A waterless trap seal is a mechanical device that creates a physical barrier in the drain without relying on water. Instead of a pool of liquid that can evaporate, it uses a one-way valve that allows water to flow down but blocks everything from coming back up.

Green Drain is a silicone one-way valve that drops into the existing floor drain body. It installs in 30 seconds with no tools and no plumbing modifications. The valve opens when water flows through (cleaning, mopping, equipment drainage) and closes automatically when the flow stops. Because the seal is mechanical, not liquid, it never evaporates.

Green Drain creates a mechanical seal using a one-way silicone valve. Water flows down normally. Gas, odors, and pests cannot travel back up.

Key differences from traditional P-trap maintenance:

  • Zero water consumption to maintain the seal
  • No mechanical components to maintain or replace (no valves, solenoids, or sensors)
  • No evaporation risk during building closures, summer breaks, or vacancy
  • 30-second installation with no tools or plumbing modifications
  • 13 certifications including cUPC, ASSE 1072, NSF/ANSI 2, and HACCP International

Which buildings benefit most

Any building with floor drains in low-use areas benefits from addressing P-trap failure. The highest-impact applications include:

  • Hospitals and healthcare facilities — where dry traps can lead to pathogen transmission and hospital-acquired infections
  • K-12 schools — where 8-12 weeks of summer break guarantee trap dry-out
  • Restaurants — where drain flies and sewer odor affect health inspections and customer experience
  • Hotels — where seasonal rooms and low-occupancy wings create drain odor problems
  • Commercial office buildings — where vacant tenant spaces become odor sources

Frequently asked questions

How often should I check my P-traps?

If you are relying on water-based seals alone, every floor drain in the building should be checked and recharged at least monthly. Drains in low-use areas (mechanical rooms, vacant spaces, seasonal wings) should be checked more frequently. Buildings with waterless trap seals can reduce this to an annual visual inspection.
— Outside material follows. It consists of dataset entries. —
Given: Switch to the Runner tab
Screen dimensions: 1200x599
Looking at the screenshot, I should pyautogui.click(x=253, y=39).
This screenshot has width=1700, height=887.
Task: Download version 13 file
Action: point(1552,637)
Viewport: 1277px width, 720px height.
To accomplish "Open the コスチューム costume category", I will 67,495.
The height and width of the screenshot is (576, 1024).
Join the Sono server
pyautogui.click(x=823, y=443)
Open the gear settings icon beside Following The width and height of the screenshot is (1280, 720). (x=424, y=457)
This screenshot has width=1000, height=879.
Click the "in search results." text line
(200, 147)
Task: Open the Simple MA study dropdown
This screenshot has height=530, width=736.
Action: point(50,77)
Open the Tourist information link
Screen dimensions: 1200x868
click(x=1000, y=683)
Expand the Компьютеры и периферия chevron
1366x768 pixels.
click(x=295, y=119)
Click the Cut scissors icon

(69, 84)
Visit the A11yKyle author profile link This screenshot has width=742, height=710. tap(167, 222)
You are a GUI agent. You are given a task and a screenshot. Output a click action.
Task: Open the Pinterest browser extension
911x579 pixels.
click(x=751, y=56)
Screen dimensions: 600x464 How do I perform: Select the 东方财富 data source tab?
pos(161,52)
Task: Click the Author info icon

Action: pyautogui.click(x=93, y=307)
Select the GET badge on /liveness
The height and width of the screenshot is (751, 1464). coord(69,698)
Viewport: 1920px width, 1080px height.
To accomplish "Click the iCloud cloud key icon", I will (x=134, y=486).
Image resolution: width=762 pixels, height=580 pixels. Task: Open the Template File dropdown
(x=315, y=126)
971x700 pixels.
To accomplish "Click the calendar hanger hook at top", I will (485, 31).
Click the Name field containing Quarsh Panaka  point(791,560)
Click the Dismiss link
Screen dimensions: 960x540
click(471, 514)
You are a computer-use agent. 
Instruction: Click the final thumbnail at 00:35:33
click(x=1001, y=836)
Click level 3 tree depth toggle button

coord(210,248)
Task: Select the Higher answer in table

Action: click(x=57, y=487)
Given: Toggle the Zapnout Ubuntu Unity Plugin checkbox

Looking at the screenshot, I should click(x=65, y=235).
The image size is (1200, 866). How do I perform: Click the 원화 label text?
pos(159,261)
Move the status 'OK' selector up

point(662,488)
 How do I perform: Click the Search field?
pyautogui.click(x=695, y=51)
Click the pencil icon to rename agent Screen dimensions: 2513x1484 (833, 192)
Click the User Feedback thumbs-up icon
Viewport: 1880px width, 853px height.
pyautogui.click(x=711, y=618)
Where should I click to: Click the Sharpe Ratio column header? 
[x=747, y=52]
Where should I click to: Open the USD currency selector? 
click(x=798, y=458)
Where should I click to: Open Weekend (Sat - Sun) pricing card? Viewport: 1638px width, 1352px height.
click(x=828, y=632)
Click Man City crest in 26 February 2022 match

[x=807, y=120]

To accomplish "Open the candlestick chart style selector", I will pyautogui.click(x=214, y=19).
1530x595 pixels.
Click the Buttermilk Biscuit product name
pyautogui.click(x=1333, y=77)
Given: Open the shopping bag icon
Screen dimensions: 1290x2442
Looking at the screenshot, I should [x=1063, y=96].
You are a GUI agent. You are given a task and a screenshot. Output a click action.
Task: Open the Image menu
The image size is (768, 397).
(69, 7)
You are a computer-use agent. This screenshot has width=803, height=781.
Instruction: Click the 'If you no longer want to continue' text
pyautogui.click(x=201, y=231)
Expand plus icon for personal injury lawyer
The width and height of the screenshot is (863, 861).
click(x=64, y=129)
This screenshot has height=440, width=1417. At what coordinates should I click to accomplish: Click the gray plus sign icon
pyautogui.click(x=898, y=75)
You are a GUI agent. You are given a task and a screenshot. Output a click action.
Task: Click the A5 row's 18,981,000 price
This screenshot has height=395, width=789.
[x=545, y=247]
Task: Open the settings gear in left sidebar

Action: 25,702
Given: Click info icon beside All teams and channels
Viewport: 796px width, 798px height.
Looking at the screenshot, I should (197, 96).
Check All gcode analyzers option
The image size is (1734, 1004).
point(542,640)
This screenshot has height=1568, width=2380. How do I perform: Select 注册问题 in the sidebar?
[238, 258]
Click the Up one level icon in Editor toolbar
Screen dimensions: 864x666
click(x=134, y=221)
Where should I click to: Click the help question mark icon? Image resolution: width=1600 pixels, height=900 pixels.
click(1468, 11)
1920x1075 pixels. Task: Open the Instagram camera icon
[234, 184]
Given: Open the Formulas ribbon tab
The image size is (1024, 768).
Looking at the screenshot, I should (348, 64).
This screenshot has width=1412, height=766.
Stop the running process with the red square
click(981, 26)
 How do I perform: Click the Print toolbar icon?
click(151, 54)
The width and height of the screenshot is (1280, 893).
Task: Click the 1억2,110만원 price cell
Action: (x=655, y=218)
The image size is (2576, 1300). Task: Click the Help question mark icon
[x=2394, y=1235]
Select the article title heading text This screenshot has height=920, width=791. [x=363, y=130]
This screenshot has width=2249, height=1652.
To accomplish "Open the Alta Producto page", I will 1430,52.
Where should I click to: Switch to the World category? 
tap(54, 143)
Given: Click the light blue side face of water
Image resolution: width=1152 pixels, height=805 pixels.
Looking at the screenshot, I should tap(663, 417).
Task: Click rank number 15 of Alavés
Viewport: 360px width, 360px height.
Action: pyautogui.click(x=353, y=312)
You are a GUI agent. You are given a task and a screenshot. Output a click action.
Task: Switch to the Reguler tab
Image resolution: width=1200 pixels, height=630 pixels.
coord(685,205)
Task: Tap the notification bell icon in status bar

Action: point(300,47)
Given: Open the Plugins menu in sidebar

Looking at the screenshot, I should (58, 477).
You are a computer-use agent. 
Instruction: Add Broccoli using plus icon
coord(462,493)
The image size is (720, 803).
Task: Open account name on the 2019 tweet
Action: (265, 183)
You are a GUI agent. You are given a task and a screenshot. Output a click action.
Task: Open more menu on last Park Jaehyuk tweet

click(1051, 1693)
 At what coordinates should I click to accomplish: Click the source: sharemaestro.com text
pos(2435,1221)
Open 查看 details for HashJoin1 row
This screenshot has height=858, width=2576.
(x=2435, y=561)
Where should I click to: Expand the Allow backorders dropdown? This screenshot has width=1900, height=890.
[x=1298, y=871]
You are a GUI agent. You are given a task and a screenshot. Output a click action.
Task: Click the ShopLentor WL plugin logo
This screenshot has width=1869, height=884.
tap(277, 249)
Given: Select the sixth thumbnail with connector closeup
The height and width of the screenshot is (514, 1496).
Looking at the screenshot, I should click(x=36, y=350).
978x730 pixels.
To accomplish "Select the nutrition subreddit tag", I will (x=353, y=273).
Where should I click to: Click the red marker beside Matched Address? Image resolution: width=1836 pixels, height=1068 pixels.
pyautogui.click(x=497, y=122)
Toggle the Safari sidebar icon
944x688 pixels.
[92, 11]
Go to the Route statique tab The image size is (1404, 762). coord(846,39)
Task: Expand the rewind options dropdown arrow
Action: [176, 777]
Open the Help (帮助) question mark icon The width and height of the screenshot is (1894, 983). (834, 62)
Can I just pour water down the drain periodically?

Yes, this works temporarily. The challenge is consistency. Facility teams manage hundreds of drains across multiple floors and buildings. Even one missed drain can create an odor, pest, or health issue. Waterless seals eliminate the need for ongoing manual intervention.

Are waterless trap seals code-compliant?

Green Drain is cUPC listed and ASSE 1072-2020 certified. It is accepted by plumbing authorities in all 50 states. See our state plumbing code guide for specific jurisdiction details.

How long does a waterless trap seal last?

Green Drain's medical-grade silicone valve is tested to over 2,500 open-close cycles. Under normal building conditions, this translates to years of maintenance-free operation. The device is designed to be a permanent replacement for ongoing P-trap maintenance.